Answer the following from the text below on resveratrol-loaded nanocapsules:
(a) What shape were the nanocapsules?
(b) What does nanoencapsulation do to the drug?
(c) Which two conditions did nanoencapsulation of resveratrol prevent?

PROVIDED TEXT:

┌──

Resveratrol-loaded nanocapsules inhibit murine melanoma tumor growth.

In this study, resveratrol-loaded nanocapsules were developed and its antitumor activity tested on a melanoma mice model. These nanocapsules were spherically-shaped and presented suitable size, negative charge and high encapsulation efficiency for their use as a modified-release system of resveratrol. Nanoencapsulation leads to the drug amorphization. Resveratrol-loaded nanoparticles reduced cell viability of murine melanoma cells. There was a decrease in tumor volume, an increase in the necrotic area and inflammatory infiltrate of melanoma when resveratrol-loaded nanocapsules were compared to free resveratrol in treated mice. Nanoencapsulation of resveratrol also prevented metastasis and pulmonary hemorrhage. This modified-release technology containing resveratrol can be used as a feasible approach in order to inhibit murine melanoma tumor growth.

└──

Dataset items:
┌──

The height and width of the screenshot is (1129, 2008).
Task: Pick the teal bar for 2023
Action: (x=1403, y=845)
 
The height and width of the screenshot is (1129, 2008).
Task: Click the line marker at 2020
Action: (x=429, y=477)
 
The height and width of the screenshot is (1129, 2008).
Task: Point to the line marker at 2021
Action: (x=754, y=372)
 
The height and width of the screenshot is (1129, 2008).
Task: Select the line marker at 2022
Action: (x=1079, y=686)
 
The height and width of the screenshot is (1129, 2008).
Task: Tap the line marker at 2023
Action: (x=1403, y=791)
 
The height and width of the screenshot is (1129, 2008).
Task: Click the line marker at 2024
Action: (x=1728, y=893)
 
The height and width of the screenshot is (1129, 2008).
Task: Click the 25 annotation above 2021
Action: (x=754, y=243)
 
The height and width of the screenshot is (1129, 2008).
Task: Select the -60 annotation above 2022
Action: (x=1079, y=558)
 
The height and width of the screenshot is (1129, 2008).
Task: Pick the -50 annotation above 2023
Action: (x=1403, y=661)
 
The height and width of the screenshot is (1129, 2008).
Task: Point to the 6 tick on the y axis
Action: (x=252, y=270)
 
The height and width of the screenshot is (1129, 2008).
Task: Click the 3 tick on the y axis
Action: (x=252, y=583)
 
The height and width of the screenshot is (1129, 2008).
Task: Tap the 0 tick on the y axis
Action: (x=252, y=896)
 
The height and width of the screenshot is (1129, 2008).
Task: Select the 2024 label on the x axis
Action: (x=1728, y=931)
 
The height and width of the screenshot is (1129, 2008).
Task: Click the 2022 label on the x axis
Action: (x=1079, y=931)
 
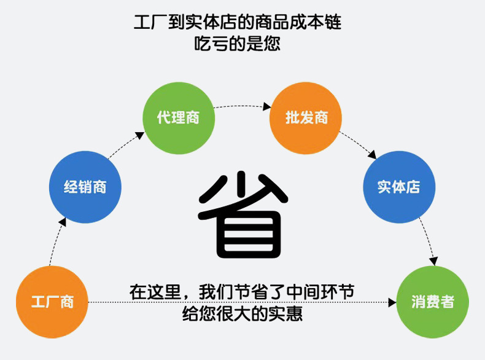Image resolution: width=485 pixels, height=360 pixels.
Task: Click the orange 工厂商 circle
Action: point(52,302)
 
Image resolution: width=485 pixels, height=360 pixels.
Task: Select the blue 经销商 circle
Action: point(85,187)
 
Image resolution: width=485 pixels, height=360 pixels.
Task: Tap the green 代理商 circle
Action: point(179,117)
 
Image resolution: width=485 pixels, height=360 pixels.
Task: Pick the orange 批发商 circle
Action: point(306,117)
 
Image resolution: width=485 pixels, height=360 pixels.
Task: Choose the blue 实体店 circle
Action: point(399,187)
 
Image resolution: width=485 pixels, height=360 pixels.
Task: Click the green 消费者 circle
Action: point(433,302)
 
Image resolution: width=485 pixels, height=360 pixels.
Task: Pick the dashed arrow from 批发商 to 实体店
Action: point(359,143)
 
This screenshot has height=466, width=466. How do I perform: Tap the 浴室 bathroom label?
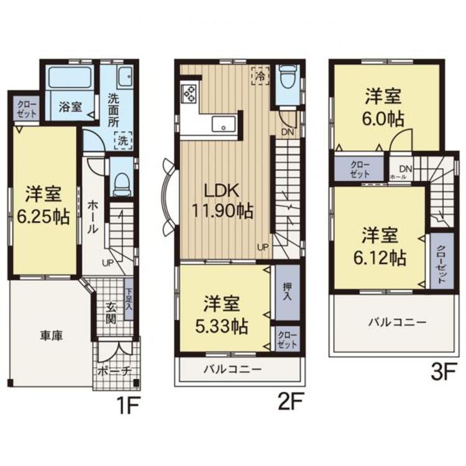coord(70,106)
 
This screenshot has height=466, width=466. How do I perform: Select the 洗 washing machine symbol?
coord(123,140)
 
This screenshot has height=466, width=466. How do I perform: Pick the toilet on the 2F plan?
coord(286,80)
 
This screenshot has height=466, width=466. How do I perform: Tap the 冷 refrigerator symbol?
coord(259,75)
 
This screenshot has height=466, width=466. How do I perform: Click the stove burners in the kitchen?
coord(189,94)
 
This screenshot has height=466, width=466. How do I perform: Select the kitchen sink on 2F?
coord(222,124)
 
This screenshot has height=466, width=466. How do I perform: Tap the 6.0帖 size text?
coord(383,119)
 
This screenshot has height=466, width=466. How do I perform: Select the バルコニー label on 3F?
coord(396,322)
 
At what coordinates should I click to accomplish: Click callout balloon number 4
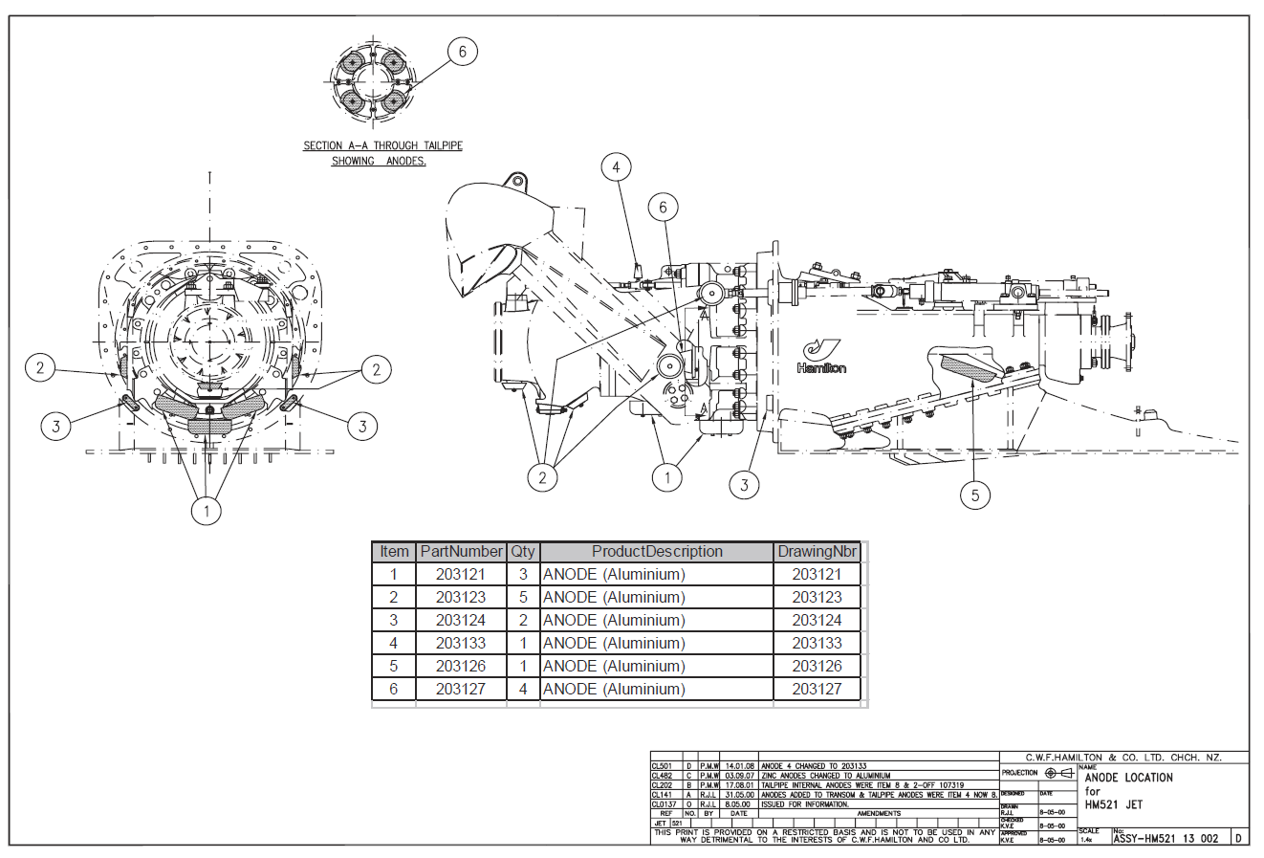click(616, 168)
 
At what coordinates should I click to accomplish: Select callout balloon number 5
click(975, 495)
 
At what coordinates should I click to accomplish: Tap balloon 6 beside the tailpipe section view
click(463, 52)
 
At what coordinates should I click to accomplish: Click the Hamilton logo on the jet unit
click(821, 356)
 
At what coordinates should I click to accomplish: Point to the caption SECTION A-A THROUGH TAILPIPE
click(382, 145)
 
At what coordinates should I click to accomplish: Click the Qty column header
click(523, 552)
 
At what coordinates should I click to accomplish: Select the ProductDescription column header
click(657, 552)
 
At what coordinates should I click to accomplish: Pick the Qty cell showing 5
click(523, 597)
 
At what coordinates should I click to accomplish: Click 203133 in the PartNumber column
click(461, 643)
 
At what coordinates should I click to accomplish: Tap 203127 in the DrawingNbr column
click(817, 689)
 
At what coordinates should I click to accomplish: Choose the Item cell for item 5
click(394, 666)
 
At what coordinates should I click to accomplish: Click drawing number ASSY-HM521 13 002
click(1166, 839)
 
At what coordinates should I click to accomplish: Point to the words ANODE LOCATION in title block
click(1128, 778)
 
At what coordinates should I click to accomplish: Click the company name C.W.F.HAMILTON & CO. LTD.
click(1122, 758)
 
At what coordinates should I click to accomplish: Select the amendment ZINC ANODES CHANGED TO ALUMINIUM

└──

TASK RESULT:
(a) Spherical.
(b) It leads to the drug's amorphization.
(c) Metastasis and pulmonary hemorrhage.